If there were, genuinely, no issues on causation / C&P then a £72k bill is ludicrous. A £32k ATE premium on a post-LAPSO case is crazy, as are the £18k experts' fees (if the figures below are correct).

The problem with reporting is sometimes things get missed. I don't feel that there is sufficient info in the article to really form a view.

If causation / C&P were at issue (which, as any clin neg practitioner will know, are often the bigger issues in cases of delayed diagnosis - particularly with pituitary tumours), the experts' and solicitors' fees are understandable for settlement reached at / near Trial. The ATE premium, however, still seems ridiculously high.

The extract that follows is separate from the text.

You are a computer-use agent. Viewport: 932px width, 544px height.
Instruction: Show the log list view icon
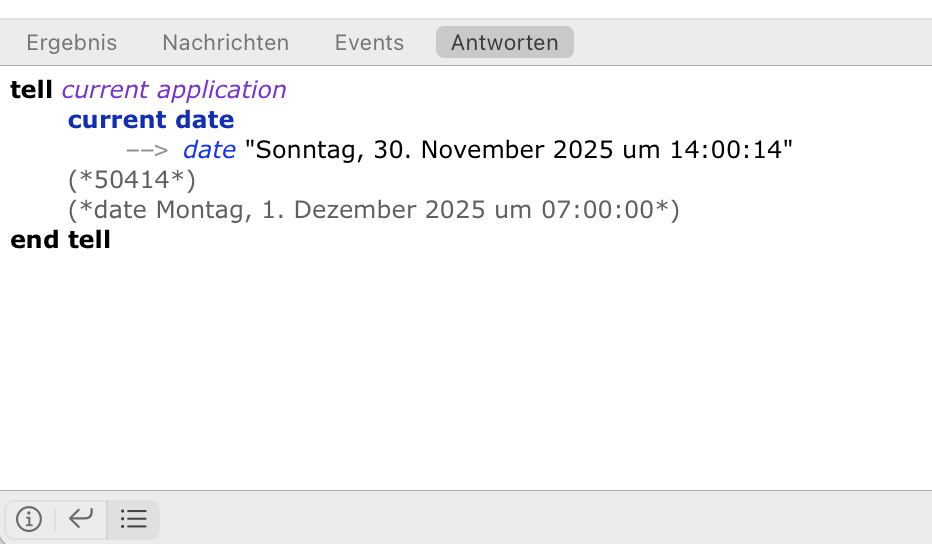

For those that have recommended costs be shaved by instructing a Registrar: instructions for breach of duty reports need to be made on a like-for-like basis - i.e. if the alleged negligent treatment was provided by a consultant, a consultant must be instructed to report, as the standard applied is that of a practicing consultant in the same discipline.

Expert fees in these types of cases are high: pituitary tumors are relatively rare and experts prepared to criticise their colleagues (in (what is still a relatively close-knit field) even rarer. Because demand significantly outstrips supply for both expert Endocrinologists and expert Neurosurgeons, it inevitably leads to having to pay high fees simply to secure the evidence required to prosecute the case.

What I think we miss is the conduct of the NHS Trusts / NHSLA in all of this: despite the Duty of Candour, denials of liability remain the norm, even in the face of compelling evidence. The application of a retrospective test of proportionality does nothing other than perpetuate the problem - Defendants are encouraged to deny liability, safe in the knowledge that it is unlikely to cost them much more money and if they push the agenda, eventually claimant firms will stop taking these cases on.

It will always be in the wider public interest to ensure that healthcare is provided safely. Unless and until the system changes, a clin neg claim is often the only recourse for redress a patient has. We need to recognise this and look at ways to make the system better and fairer for all who use it. This includes defendants not denying the indefensible and putting claimants to unnecessary (and costly) proof; claimants ensuring that they are only incurring costs that are absolutely necessary; and, engaging experts and ATE providers to look at ways to (fairly) reduce their charges. Solely persecuting claimant lawyers, however, needs to stop - this is a far wider issue.

On a separate note: I am appalled at the comments concerning the LSF; I think it is wrong to assume that all who have qualified under the post-LSF finals system are in any way less capable as lawyers, or lacking in intelligence.